Laura Hubbard

Some horror novels grab you by the throat and pull you through them, rubbing your face in the uncomfortable, terrifying things that lurk in the dark. Other horror novels can feel more sinister, slowly creeping up on you out of the banality of everyday evil. Two new novels explore these facets of fear to great effect, creating worlds that are both fantastical and terribly real. 

Black Tide

Set along Oregon’s foggy coast, Black Tide by KC Jones is the story of two strangers who are thrust together when the world comes to an end. Beth might be a disaster (even her mother says so), but her latest gig housesitting for wealthy vacationers at least keeps her from living in her car. The night before everything changes, she meets Mike, a film producer with no new projects in sight. In the early morning hours after their champagne-soaked one-night stand, they realize that something is terribly wrong. The power is out, cell phone service is down and the beach is littered with bowling ball-size meteorites that smell as if they have been pulled from a landfill in hell. Soon the unlikely pair learn a horrifying truth: Far from being an isolated incident, the meteor shower was the harbinger of an apocalyptic encounter with creatures from another world. Stranded together on an Oregonian beach, Beth and Mike must rely on each other if they are to have any chance of survival.

§ **What is required**
Answer these questions using the horror novel review above:
(a) How many new novels does the review say explore facets of fear?
(b) Who wrote Black Tide?
(c) What is Mike's job?

§ **Dataset**

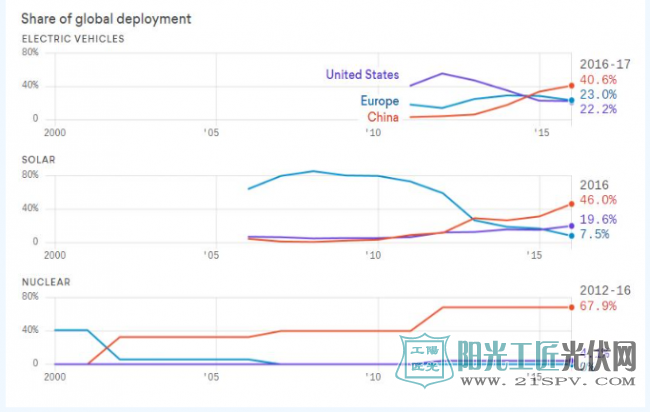Select the 'China' line label

384,117
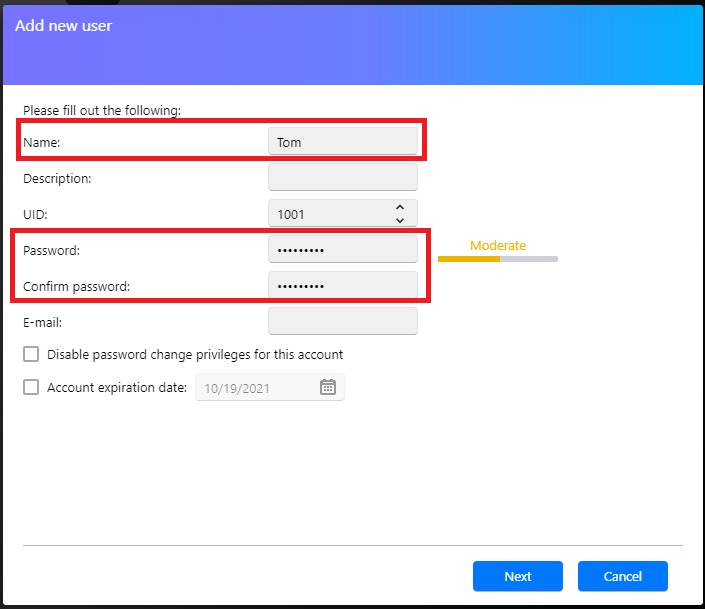Click the Moderate strength label
The image size is (705, 609).
[x=497, y=245]
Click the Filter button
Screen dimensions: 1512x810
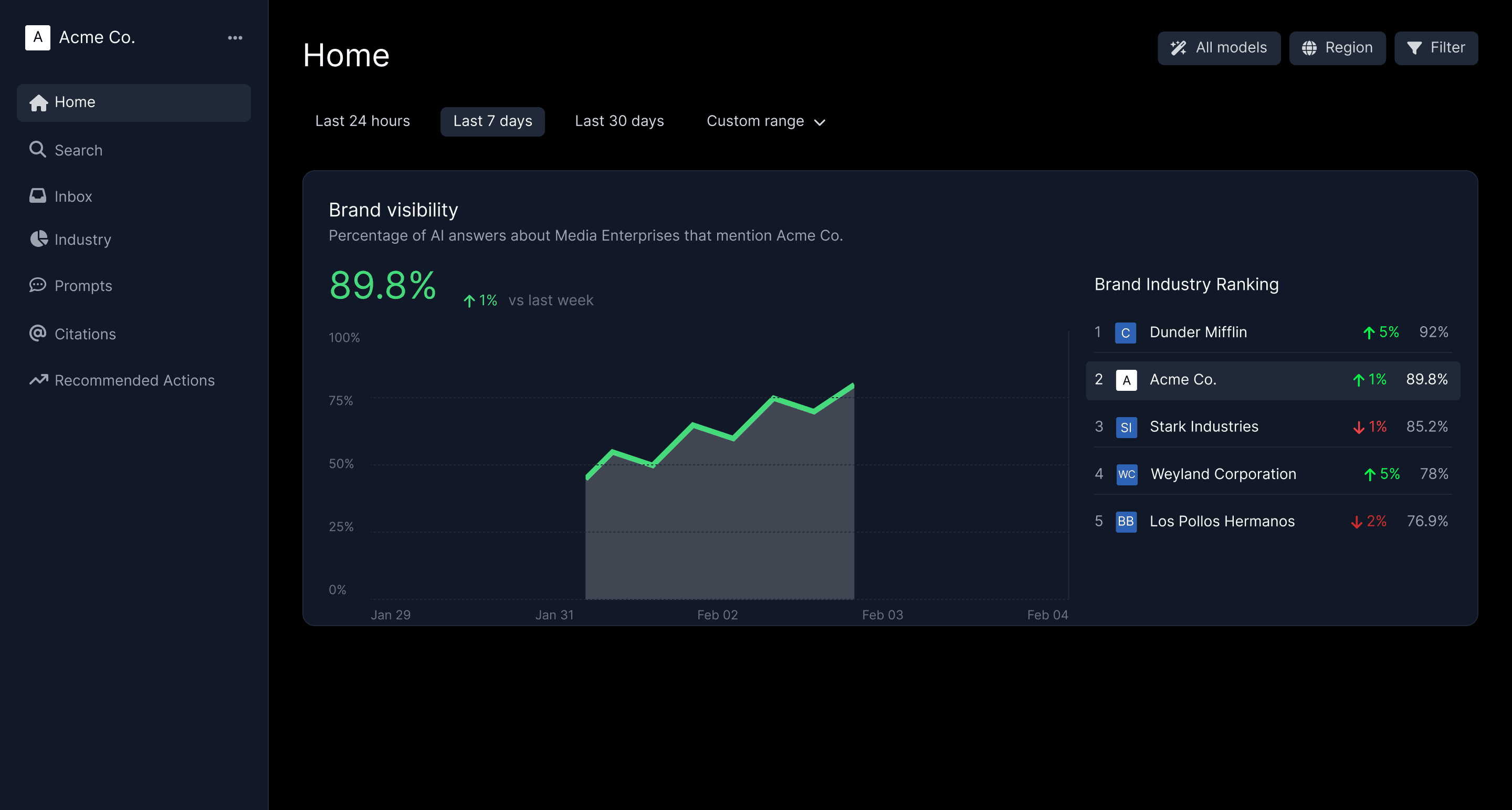click(x=1435, y=48)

§ **Answer to the task**
(a) Two
(b) KC Jones
(c) He is a film producer.